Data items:
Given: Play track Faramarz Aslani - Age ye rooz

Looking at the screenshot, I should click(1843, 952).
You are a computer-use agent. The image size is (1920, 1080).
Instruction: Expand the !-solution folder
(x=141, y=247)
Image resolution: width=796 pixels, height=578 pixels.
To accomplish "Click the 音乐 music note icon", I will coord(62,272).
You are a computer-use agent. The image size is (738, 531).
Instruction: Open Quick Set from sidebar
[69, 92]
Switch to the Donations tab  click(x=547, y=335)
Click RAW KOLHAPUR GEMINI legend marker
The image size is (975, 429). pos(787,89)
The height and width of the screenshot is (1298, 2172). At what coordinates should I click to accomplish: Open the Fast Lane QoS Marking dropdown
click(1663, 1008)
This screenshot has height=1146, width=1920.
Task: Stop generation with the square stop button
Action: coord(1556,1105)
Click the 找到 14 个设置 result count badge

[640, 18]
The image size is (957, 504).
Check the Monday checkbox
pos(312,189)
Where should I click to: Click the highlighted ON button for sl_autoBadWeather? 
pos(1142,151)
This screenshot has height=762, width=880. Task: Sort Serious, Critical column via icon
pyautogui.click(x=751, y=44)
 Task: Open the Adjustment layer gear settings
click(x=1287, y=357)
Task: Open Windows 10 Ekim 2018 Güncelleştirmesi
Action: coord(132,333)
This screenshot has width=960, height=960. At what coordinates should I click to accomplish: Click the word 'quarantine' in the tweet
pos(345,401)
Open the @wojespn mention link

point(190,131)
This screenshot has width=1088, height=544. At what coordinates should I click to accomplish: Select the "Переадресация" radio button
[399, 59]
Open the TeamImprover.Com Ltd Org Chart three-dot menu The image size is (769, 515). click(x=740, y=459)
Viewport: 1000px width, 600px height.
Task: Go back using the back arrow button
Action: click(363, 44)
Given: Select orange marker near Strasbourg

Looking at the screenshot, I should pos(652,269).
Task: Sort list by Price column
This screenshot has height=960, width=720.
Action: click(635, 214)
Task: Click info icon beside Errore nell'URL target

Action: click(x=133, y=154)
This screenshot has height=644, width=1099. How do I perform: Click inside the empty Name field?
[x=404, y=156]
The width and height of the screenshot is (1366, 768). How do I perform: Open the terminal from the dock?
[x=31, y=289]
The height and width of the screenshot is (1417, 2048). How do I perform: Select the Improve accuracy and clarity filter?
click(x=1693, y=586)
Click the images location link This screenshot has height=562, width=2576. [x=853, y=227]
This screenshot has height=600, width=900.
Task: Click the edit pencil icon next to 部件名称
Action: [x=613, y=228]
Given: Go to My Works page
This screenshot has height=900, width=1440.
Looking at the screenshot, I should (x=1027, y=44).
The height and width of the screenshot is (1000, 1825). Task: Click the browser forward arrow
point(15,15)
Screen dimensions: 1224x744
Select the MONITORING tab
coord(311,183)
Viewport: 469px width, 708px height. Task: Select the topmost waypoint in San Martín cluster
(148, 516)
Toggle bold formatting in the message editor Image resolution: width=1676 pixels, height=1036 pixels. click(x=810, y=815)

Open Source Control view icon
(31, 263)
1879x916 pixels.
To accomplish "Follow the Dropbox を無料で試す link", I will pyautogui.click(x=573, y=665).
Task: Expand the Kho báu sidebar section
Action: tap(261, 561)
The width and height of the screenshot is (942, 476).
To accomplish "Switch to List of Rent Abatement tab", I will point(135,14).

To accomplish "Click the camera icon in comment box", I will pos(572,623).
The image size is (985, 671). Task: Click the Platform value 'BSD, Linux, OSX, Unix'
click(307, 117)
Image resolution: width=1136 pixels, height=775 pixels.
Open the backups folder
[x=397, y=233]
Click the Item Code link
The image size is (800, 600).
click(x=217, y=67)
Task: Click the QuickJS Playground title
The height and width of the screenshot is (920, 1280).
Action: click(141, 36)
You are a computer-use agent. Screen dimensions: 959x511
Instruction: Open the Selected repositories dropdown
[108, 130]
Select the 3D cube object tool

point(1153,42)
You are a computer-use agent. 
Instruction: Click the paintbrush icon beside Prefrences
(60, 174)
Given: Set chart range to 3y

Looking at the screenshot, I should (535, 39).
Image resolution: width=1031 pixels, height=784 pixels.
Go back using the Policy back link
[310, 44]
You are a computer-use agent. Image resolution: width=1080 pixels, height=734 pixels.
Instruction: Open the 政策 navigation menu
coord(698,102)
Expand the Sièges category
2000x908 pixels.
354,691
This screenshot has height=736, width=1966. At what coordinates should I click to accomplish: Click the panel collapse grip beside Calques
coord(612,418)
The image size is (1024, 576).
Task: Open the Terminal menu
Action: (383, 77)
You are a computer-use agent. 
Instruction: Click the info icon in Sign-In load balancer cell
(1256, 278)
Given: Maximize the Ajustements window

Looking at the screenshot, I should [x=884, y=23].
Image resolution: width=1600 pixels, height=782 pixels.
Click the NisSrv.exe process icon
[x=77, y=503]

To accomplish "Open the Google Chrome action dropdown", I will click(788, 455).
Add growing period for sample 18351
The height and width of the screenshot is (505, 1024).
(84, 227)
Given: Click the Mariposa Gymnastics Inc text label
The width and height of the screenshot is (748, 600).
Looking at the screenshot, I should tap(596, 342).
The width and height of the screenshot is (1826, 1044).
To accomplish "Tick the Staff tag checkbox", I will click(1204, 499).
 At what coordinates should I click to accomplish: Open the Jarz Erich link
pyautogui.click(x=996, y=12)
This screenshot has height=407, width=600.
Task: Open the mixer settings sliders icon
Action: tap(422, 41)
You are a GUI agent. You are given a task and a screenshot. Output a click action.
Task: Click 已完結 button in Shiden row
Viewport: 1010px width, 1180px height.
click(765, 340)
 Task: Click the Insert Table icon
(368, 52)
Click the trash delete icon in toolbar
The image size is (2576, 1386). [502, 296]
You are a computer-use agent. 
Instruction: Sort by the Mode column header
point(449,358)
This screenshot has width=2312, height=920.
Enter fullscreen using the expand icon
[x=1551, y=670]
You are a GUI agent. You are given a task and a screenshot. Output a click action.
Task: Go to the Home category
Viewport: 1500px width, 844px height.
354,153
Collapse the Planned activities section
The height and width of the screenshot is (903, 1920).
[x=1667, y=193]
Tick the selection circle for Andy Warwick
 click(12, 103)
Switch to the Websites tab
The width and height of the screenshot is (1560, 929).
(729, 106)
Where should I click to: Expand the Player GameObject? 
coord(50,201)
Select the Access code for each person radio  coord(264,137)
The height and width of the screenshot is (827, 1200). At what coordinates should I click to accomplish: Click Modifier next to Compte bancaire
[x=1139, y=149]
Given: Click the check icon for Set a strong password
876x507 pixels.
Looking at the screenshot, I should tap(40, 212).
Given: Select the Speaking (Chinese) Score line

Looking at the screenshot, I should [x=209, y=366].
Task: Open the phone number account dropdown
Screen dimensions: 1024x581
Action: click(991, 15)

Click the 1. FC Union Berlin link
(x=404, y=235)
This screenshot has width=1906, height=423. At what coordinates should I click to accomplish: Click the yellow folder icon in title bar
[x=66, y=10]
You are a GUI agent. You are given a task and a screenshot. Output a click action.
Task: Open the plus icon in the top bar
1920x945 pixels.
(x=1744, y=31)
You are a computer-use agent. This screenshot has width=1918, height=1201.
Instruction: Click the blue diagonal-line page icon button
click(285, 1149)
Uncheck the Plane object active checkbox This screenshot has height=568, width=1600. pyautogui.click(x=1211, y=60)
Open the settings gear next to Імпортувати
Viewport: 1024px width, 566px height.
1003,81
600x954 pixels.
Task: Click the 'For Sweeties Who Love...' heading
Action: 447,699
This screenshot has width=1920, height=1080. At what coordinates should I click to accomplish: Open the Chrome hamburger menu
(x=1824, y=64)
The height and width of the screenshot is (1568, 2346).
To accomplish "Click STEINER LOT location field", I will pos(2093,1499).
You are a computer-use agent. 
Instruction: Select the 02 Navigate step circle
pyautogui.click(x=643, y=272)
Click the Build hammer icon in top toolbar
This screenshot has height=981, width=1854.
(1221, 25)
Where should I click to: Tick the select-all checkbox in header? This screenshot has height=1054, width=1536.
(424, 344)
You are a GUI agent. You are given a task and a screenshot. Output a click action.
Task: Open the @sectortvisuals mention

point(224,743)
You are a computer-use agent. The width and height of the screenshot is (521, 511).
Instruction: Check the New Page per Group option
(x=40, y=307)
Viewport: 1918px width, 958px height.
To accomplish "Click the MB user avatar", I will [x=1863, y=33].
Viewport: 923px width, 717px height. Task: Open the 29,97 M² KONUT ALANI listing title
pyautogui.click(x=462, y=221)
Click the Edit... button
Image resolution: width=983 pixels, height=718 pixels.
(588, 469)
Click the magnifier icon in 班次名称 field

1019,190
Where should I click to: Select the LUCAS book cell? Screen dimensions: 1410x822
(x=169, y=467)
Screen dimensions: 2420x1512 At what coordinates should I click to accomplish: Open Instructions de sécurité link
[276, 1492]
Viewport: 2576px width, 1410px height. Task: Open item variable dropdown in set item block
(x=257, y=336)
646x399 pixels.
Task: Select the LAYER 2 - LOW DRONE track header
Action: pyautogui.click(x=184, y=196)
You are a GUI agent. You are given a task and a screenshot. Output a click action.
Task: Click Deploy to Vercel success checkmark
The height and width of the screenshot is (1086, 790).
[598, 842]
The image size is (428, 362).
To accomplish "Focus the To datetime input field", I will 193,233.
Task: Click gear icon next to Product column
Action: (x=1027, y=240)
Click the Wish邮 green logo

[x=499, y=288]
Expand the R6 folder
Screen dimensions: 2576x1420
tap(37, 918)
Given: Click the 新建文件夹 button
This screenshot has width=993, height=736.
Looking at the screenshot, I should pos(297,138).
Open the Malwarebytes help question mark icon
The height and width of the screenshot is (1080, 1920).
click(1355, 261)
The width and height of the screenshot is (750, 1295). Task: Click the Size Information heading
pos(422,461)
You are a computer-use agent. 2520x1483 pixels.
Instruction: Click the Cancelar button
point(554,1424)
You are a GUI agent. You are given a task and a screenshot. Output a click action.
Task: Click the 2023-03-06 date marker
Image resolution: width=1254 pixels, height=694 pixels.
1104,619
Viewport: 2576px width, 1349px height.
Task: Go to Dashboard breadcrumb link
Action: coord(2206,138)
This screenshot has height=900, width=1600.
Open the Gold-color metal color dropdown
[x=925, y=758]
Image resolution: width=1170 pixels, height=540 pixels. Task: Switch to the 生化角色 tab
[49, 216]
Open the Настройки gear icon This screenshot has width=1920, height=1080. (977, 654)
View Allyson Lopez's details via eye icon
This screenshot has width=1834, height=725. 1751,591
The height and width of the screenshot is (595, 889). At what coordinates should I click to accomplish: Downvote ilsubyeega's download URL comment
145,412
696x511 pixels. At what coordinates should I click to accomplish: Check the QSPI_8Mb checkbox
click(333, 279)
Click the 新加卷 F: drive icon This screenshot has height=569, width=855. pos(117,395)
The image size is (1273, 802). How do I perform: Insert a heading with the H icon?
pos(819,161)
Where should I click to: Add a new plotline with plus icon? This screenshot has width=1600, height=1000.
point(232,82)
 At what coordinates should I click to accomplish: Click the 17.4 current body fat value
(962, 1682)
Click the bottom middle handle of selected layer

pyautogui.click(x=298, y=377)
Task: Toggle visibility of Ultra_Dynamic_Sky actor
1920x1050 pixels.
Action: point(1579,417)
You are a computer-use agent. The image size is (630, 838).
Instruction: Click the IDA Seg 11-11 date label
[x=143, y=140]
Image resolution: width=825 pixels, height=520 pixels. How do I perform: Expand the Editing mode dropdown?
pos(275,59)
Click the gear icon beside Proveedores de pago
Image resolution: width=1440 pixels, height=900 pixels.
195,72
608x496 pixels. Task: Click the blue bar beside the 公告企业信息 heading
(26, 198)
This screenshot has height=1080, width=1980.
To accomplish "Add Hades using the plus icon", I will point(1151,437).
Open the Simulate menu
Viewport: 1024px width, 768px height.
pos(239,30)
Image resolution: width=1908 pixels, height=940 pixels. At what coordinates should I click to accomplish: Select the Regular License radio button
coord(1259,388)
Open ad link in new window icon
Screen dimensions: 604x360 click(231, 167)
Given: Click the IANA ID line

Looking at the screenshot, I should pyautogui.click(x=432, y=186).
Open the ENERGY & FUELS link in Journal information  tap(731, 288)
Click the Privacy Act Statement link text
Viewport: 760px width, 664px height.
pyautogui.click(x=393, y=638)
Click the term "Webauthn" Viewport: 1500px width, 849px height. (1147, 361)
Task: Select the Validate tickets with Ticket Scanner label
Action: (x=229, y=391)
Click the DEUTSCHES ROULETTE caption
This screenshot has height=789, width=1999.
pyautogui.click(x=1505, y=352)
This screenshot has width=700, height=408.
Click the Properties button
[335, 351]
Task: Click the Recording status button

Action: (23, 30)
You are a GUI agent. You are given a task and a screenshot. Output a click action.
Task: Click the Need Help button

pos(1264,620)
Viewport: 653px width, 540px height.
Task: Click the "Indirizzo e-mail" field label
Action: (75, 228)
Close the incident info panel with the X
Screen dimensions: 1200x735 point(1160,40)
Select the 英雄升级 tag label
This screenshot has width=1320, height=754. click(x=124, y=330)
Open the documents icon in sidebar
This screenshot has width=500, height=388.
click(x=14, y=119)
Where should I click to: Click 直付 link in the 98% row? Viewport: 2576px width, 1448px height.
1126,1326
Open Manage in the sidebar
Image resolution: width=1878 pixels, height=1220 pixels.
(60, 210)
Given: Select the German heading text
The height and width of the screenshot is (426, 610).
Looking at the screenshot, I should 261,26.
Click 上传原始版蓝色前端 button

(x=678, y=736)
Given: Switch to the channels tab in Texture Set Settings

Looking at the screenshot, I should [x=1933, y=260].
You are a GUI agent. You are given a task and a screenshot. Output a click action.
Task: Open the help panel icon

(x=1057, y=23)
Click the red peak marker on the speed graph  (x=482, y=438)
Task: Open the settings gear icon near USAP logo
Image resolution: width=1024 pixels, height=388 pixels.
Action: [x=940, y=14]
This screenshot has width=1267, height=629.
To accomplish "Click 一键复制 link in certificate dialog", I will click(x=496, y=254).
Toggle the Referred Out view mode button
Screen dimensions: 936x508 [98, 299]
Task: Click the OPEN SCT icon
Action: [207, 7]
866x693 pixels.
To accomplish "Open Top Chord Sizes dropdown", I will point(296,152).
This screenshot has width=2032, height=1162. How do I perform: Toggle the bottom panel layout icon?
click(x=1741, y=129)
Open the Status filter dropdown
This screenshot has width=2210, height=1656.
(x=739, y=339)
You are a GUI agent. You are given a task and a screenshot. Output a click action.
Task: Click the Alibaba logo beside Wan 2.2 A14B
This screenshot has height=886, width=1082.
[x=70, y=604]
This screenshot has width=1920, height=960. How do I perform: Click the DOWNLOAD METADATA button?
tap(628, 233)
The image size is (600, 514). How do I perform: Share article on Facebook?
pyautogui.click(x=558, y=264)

§ Written exercise: Please return the lines starting at the one containing "The width and height of the screenshot is (1826, 1044)." and ending at the one containing "Select the Access", reproduced verbatim with both end lines included.

§ Exercise output:
The width and height of the screenshot is (1826, 1044).
To accomplish "Tick the Staff tag checkbox", I will click(1204, 499).
 At what coordinates should I click to accomplish: Open the Jarz Erich link
pyautogui.click(x=996, y=12)
This screenshot has height=407, width=600.
Task: Open the mixer settings sliders icon
Action: tap(422, 41)
You are a GUI agent. You are given a task and a screenshot. Output a click action.
Task: Click 已完結 button in Shiden row
Viewport: 1010px width, 1180px height.
click(765, 340)
 Task: Click the Insert Table icon
(368, 52)
Click the trash delete icon in toolbar
The image size is (2576, 1386). [502, 296]
You are a computer-use agent. 
Instruction: Sort by the Mode column header
point(449,358)
This screenshot has width=2312, height=920.
Enter fullscreen using the expand icon
[x=1551, y=670]
You are a GUI agent. You are given a task and a screenshot. Output a click action.
Task: Go to the Home category
Viewport: 1500px width, 844px height.
354,153
Collapse the Planned activities section
The height and width of the screenshot is (903, 1920).
[x=1667, y=193]
Tick the selection circle for Andy Warwick
 click(12, 103)
Switch to the Websites tab
The width and height of the screenshot is (1560, 929).
(729, 106)
Where should I click to: Expand the Player GameObject? 
coord(50,201)
Select the Access code for each person radio  coord(264,137)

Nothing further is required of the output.